_GIVEN ENTRIES_.
● ● ● ●

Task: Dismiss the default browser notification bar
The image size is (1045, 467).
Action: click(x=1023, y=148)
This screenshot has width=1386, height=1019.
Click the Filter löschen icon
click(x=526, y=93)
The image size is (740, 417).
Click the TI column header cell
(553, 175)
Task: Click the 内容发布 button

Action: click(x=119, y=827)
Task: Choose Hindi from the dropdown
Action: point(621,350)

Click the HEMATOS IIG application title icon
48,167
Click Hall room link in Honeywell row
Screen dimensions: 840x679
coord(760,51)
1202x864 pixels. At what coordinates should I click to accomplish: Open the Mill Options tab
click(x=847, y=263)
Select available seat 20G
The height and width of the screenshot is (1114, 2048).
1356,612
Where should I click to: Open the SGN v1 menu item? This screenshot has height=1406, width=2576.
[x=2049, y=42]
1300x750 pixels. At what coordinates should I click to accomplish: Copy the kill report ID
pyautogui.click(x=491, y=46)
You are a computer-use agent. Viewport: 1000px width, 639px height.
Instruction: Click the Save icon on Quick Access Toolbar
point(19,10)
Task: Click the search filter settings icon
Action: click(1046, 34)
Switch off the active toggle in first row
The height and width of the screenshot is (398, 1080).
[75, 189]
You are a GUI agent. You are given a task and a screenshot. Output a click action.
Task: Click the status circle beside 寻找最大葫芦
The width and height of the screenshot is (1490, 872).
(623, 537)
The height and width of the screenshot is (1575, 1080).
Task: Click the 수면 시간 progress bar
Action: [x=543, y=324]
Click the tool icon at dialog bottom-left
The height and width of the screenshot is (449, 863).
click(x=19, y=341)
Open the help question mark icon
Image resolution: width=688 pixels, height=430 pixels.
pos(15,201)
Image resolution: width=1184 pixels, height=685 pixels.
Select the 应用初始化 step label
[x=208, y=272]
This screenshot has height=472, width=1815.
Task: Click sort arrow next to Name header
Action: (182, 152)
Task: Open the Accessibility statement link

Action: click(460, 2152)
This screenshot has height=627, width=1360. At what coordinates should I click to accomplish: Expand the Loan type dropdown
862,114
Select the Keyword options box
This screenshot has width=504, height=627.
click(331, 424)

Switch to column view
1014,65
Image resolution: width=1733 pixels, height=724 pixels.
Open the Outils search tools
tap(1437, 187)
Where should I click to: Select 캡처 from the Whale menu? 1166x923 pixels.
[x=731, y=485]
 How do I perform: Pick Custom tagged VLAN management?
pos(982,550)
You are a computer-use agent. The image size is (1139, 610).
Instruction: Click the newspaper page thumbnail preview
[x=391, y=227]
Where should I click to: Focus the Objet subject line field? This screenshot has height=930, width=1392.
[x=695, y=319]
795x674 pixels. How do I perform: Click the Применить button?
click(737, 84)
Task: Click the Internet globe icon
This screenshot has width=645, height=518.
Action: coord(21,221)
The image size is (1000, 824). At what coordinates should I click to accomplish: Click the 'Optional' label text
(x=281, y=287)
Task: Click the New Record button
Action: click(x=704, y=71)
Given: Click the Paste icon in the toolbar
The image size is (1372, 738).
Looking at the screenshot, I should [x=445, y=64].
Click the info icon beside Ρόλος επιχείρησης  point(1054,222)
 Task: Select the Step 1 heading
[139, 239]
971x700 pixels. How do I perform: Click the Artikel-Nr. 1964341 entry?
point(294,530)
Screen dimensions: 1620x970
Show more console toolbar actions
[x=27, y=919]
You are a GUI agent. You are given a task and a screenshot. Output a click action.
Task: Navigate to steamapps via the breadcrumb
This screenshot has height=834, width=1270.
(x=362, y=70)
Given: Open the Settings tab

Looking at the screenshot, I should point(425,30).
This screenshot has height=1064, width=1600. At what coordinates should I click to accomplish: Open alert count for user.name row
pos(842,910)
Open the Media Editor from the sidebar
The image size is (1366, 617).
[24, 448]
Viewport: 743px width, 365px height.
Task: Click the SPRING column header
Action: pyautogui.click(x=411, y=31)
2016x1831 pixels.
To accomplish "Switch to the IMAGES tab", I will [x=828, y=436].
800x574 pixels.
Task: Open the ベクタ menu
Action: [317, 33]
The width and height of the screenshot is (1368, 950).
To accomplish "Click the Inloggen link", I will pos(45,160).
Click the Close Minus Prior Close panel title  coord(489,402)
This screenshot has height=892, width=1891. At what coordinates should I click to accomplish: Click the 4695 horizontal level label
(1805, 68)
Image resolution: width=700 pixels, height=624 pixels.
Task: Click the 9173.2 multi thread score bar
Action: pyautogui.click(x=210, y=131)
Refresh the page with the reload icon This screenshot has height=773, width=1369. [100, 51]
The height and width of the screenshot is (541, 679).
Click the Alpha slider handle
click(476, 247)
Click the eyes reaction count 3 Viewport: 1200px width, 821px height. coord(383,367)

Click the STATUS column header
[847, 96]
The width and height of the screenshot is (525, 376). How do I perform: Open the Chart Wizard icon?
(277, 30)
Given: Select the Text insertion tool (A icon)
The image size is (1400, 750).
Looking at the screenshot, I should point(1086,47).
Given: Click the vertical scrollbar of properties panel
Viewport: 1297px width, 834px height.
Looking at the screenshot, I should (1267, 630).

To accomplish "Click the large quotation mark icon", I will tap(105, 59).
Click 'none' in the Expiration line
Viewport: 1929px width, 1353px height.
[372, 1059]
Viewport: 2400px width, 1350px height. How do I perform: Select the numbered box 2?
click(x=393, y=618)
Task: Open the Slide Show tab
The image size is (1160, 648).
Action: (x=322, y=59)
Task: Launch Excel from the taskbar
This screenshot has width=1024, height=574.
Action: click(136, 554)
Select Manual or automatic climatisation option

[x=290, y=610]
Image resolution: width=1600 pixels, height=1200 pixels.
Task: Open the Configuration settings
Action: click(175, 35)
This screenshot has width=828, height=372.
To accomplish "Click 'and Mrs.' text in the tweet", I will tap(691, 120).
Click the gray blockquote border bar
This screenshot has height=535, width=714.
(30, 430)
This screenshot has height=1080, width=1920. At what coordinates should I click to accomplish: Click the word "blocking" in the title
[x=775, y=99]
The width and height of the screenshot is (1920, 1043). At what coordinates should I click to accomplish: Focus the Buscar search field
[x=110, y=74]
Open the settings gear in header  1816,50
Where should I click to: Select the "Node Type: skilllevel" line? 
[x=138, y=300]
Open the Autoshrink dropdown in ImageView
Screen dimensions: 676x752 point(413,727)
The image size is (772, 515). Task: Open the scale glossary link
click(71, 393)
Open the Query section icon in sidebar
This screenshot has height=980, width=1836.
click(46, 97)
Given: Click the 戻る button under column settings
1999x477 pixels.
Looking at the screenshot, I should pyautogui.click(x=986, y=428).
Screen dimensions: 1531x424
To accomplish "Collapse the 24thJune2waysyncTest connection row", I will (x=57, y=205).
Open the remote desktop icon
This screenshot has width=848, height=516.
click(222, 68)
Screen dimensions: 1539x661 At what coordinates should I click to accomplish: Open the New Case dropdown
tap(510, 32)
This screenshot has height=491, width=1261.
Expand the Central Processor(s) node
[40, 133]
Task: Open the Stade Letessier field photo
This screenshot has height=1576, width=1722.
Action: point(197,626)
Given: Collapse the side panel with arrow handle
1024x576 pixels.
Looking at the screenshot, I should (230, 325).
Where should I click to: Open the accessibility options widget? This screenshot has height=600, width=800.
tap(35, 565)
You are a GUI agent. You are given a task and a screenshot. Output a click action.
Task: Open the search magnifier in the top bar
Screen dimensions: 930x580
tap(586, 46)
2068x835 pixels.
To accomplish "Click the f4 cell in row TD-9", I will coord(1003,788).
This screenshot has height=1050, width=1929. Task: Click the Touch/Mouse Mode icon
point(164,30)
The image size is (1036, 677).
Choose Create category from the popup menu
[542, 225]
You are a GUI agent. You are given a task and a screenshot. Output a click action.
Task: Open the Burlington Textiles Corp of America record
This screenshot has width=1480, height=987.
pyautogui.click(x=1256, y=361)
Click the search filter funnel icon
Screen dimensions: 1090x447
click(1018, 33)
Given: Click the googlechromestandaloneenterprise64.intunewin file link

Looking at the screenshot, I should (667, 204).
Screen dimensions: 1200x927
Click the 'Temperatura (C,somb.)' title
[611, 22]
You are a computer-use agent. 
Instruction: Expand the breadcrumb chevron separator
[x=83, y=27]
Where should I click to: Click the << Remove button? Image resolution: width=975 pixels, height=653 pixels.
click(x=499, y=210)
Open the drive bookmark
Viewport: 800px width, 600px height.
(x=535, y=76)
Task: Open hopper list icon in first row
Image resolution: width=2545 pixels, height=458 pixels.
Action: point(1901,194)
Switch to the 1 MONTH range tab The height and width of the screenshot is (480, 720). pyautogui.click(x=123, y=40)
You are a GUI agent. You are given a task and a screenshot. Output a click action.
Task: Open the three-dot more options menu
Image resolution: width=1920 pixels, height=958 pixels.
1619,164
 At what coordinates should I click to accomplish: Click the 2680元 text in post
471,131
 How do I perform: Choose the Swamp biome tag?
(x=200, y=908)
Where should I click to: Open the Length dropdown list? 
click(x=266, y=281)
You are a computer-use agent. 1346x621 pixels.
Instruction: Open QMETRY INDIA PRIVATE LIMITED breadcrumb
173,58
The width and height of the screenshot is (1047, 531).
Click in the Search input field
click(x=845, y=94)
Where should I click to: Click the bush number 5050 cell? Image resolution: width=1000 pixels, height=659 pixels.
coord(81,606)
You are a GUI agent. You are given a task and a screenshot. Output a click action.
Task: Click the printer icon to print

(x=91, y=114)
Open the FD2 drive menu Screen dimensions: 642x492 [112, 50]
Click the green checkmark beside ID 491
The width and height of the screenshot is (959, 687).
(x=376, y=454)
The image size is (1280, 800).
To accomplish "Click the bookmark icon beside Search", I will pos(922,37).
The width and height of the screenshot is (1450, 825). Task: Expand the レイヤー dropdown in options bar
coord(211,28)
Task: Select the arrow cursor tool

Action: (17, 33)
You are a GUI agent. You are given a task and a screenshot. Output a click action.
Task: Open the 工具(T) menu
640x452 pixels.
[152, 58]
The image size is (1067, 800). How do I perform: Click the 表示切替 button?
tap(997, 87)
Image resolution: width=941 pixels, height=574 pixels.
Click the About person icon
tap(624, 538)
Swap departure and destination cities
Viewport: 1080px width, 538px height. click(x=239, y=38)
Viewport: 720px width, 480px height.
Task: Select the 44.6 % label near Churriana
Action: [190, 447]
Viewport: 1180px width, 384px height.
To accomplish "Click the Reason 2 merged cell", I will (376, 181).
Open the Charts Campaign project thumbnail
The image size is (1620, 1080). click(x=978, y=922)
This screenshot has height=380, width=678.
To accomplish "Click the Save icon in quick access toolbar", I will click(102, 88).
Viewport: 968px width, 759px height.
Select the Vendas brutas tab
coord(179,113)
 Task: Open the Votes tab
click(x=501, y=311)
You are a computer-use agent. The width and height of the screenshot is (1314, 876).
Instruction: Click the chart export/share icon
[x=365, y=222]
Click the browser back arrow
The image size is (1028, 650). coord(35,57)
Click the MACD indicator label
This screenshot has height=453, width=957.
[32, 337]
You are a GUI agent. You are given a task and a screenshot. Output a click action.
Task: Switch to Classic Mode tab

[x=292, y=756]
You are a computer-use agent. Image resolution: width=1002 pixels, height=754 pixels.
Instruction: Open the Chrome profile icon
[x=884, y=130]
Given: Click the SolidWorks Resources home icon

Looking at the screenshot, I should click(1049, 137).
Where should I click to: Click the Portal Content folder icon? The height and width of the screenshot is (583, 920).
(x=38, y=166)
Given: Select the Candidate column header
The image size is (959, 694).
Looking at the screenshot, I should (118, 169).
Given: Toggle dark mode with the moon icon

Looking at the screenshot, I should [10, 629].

● ● ● ●

_TRY IT_.
Please work out how many lines in the material contain the word "computer" and state only that number.

_EXERCISE RESPONSE_.
6